A Europa estava em paz desde 1945, apesar de diversas convulsões regionais nas últimas décadas, sobretudo resultantes da implosão da União Soviética em 1989. Umas lutas pela independência ali para as bandas da antiga Jugoslávia, sobretudo a envolverem a Sérvia e Kosovo (1998/99), Bósnia Herzegovina (1992/95), Macedónia e Albânia (2001), mas nenhuma com a dimensão e relevância desta entre a Rússia e a Ucrânia, a propósito da possível adesão à NATO por parte desta e que a Rússia entende como provocação.
Para já, só sabemos que Portugal, sobretudo a nossa economia, irá sofrer fortemente com esta guerra, em diversas vertentes:
• Energia: a escalada (anunciada) de preços do petróleo já passou a barreira dos USD 100/barril e isso vai repercutir-se a curto prazo e de forma acentuada nos preços dos produtos, com a inflação a disparar; sobre o fornecimento de gás, é evidente, até pela distância geográfica, que Portugal não será diretamente afetado de forma significativa, mas não ficará imune ao aumento do preço da energia que importa do estrangeiro, com consequências similares na inflação.
• Agricultura: segundo dados publicados, Portugal importará cerca de 18% dos seus cereais da Ucrânia e a disrupção parece evidente, mesmo que fundamentalmente apenas afete a alimentação dos animais; ou seja, uma preocupação grave a acrescer à seca que atinge Portugal e da qual dramaticamente ouvimos os criadores falar em diversas reportagens na televisão.

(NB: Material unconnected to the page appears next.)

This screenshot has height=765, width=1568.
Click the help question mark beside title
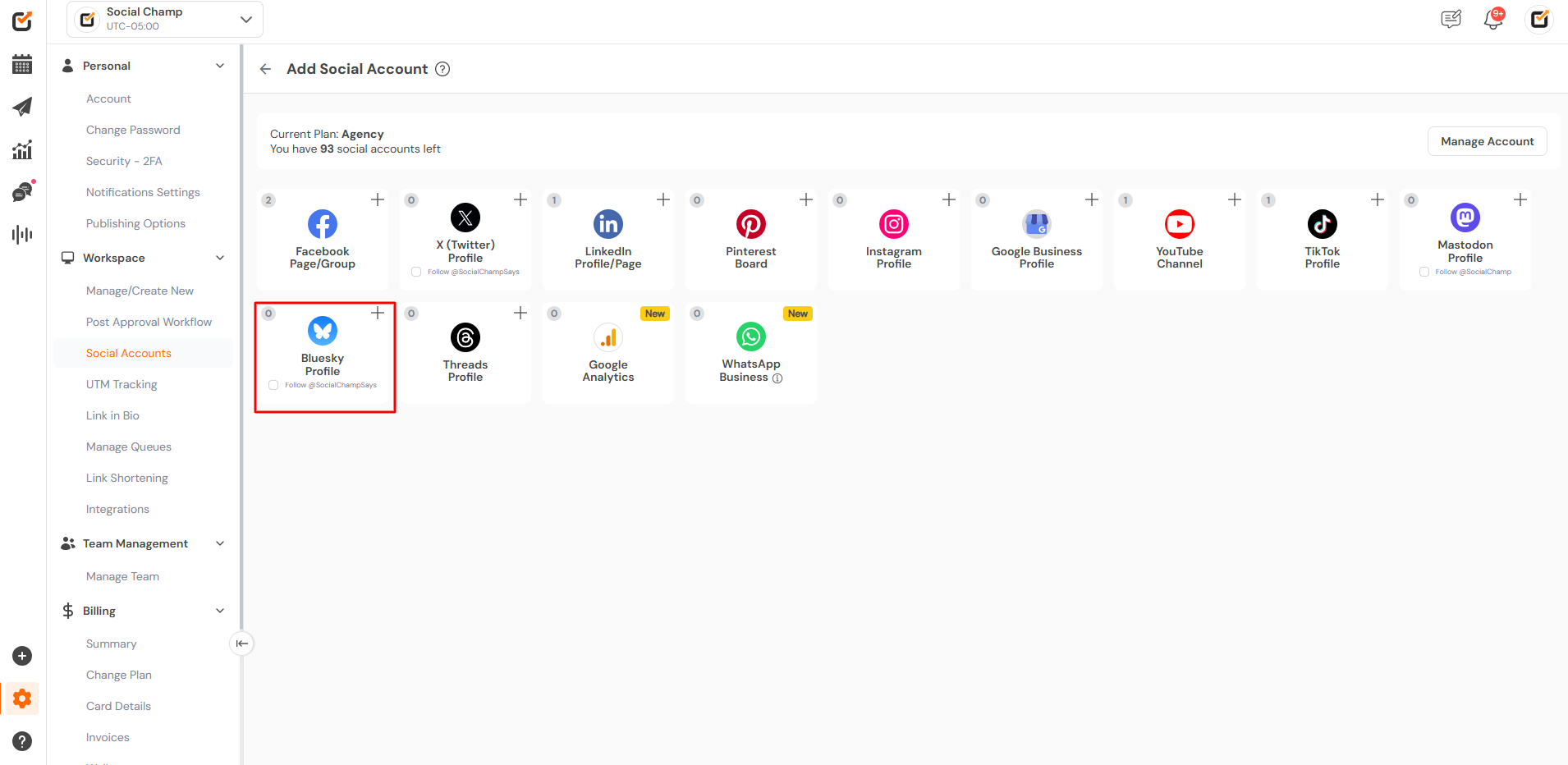point(442,69)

• Banca: a exposição financeira da banca portuguesa à dívida russa não é significativa; no entanto, parece claro que as pressões inflacionistas decorrentes do agravamento do preço da energia irá acelerar o incremento das taxas de juro nos mercados internacionais, com óbvias repercussões na economia nacional, sobretudo nos empréstimos à habitação e consumo, em que as famílias portuguesas estão fortemente alavancadas, já sem falar nas empresas de um tecido empresarial caracterizado por PME com enorme escassez de capitais próprios.

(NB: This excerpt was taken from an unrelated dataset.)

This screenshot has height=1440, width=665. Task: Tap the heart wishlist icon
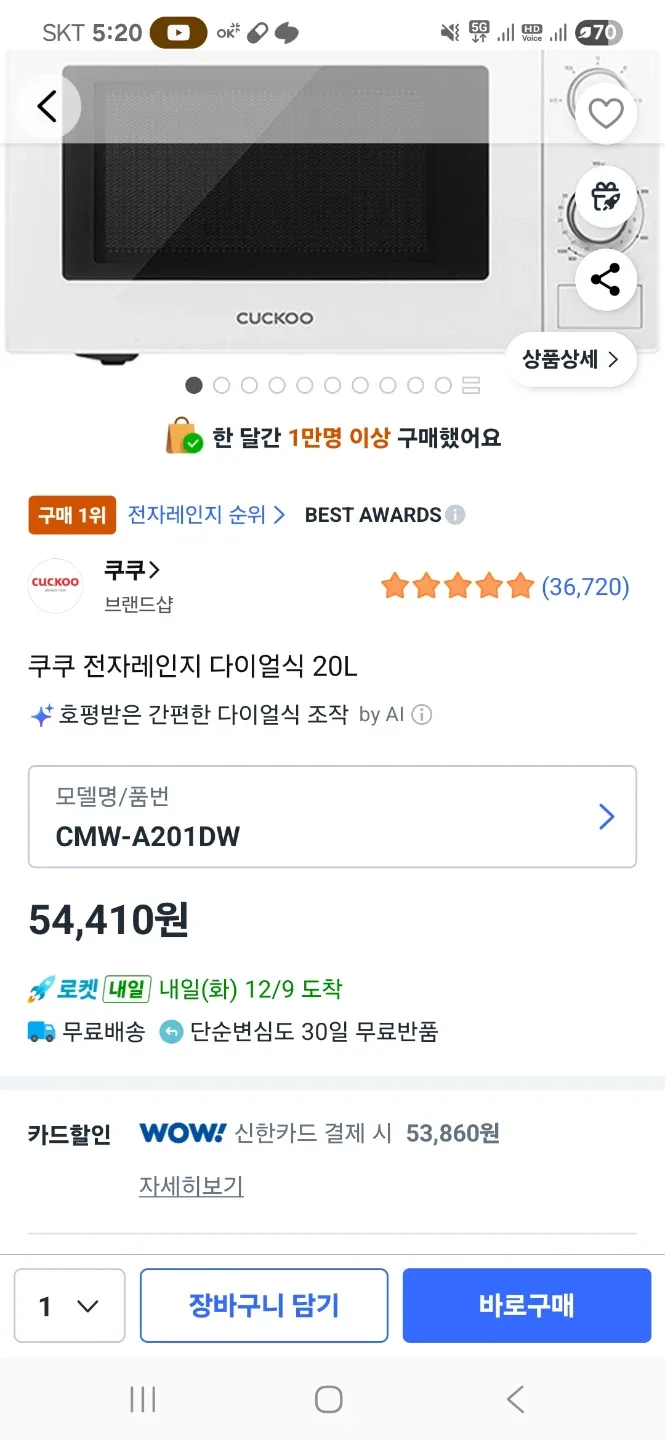click(x=605, y=113)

• Dívida pública: estes últimos anos de elevado crescimento económico que terminaram com o eclodir da pandemia nunca geraram ‘superavits’ na economia nacional porque todos os fundos foram canalizados para repor direitos e rendimentos, como o PS tanto se orgulhou; desta forma, a dívida pública nominal nunca diminuiu e agora, a seguir aos efeitos da pandemia, quando antevíamos o crescimento do PIB a rondar os 5%, somos apanhados nos efeitos cruzados de uma guerra que irá indiretamente agravar as taxas de juro como acima refiro e não temos ‘guarda-chuva’…

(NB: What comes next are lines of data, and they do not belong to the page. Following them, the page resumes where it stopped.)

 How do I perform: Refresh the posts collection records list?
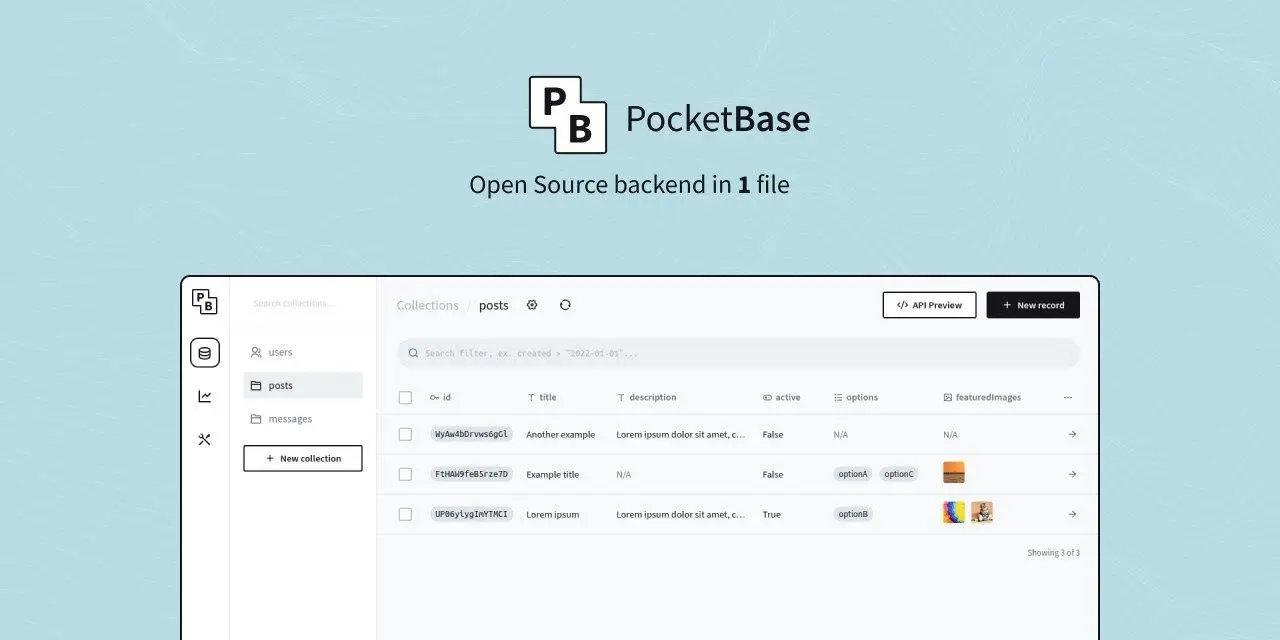point(565,304)
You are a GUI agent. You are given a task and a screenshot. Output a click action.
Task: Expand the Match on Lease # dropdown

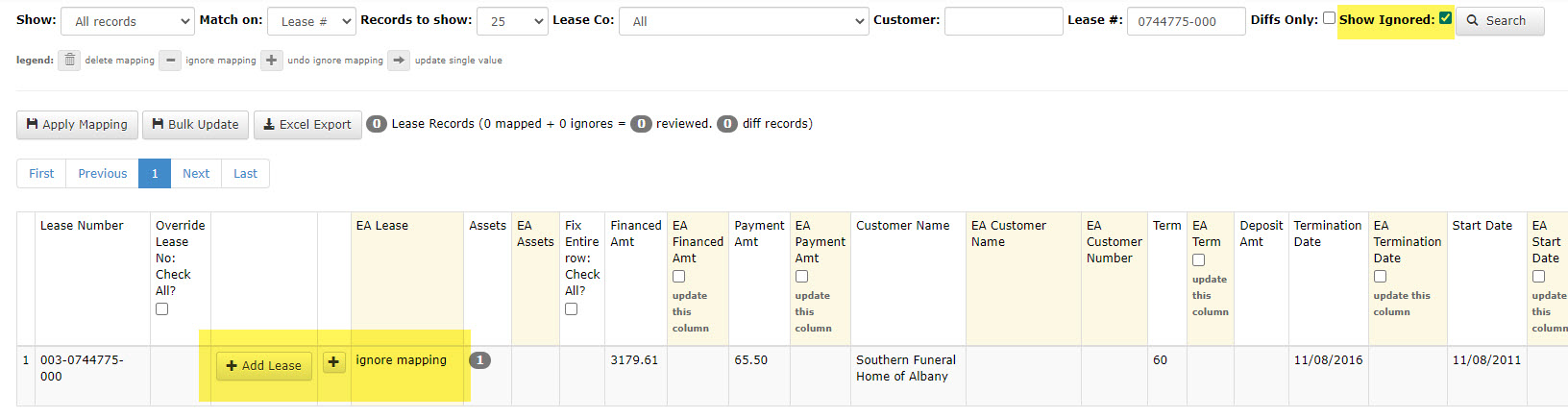click(x=311, y=21)
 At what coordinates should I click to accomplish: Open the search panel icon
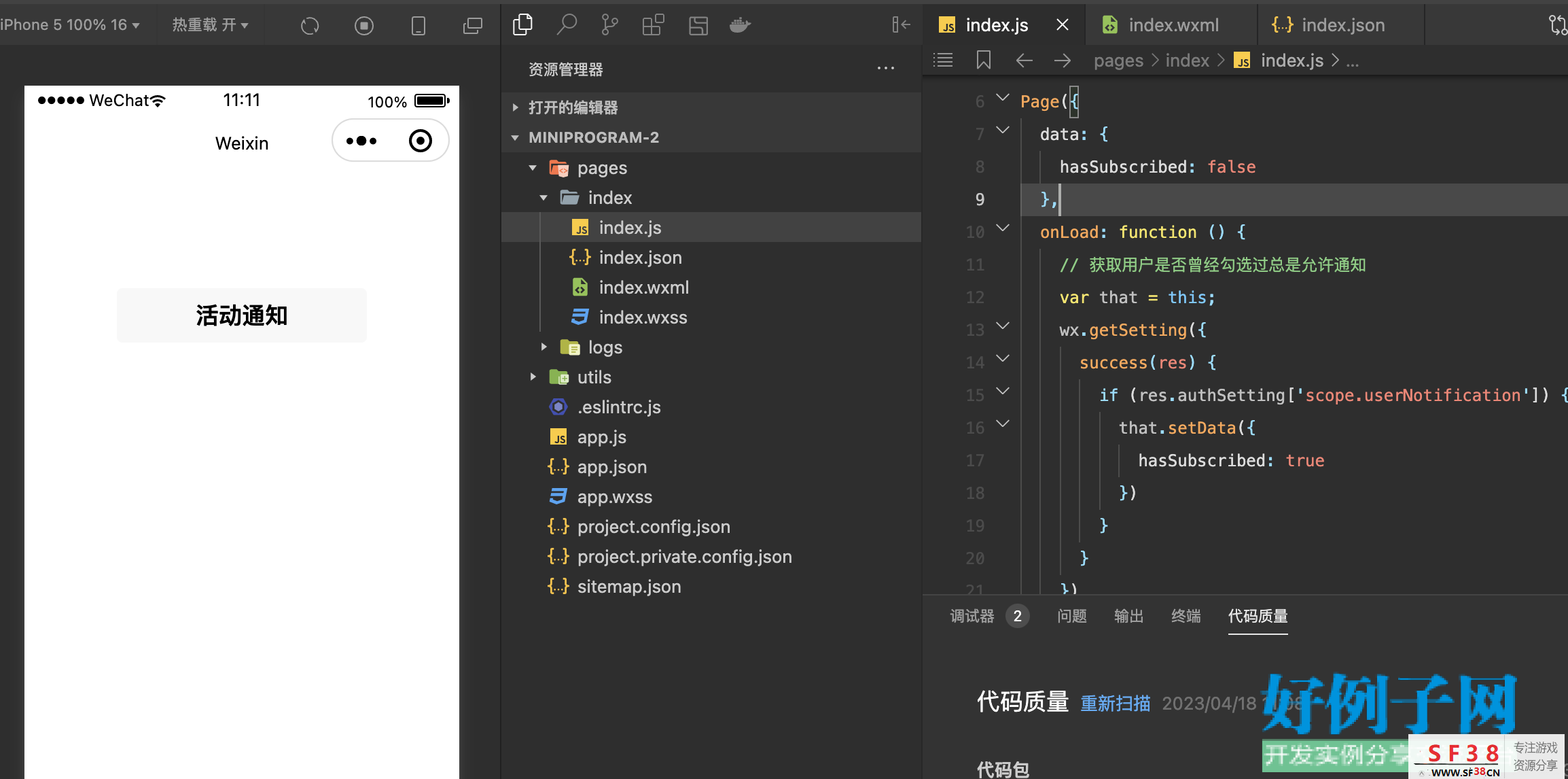tap(566, 25)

Perante estas consequências para a nossa economia, absolutamente inevitáveis, seria bom que já tivéssemos um Governo em funções, mas nem isso temos. Aliás, nem Governo nem oposição. O partido que deveria liderar esta oposição, o PSD, está em estado vegetativo e em decadência, prostrado por um líder que deveria acelerar a sua sucessão, mas adia-a sem se perceberem os objetivos.
Os restantes partidos conservadores estão silenciosos, quiçá por não existir Governo e não saberem o que dizer. A esquerda radical em estado comatoso. Quem sobra? Costa e Marcelo, ambos sentadinhos à espera da repetição de umas eleições europeias, realidade que só nos envergonha e que os nossos emigrantes não mereciam.
Não estamos nada bem, mas relembremos que muito pior estão os ucranianos que gostariam de ter a oportunidade de definir o seu destino e, em termos práticos, serão anexados pela Rússia enquanto o Ocidente grita e esperneia, mas assiste impotente, pela certeza de que qualquer retaliação efetiva poderia gerar uma 3ª guerra mundial.
P. S. – No primeiro dia desta guerra, as bolsas europeias, asiáticas e mercados de futuros de ações nos Estados Unidos sofreram quedas abruptas, particularmente a de Moscovo (33%). Curiosamente, Lisboa caiu apenas 1,5%, graças à valorização das energias, em particular, as renováveis – EDP (5,42%) EDP R (10,53%) e Greenvolt (2,78%), à semelhança de outras cotadas em praças internacionais, como a Siemens Gamesa, Vestas Wind e Orsted que também valorizaram mais de 10%. Sintomático!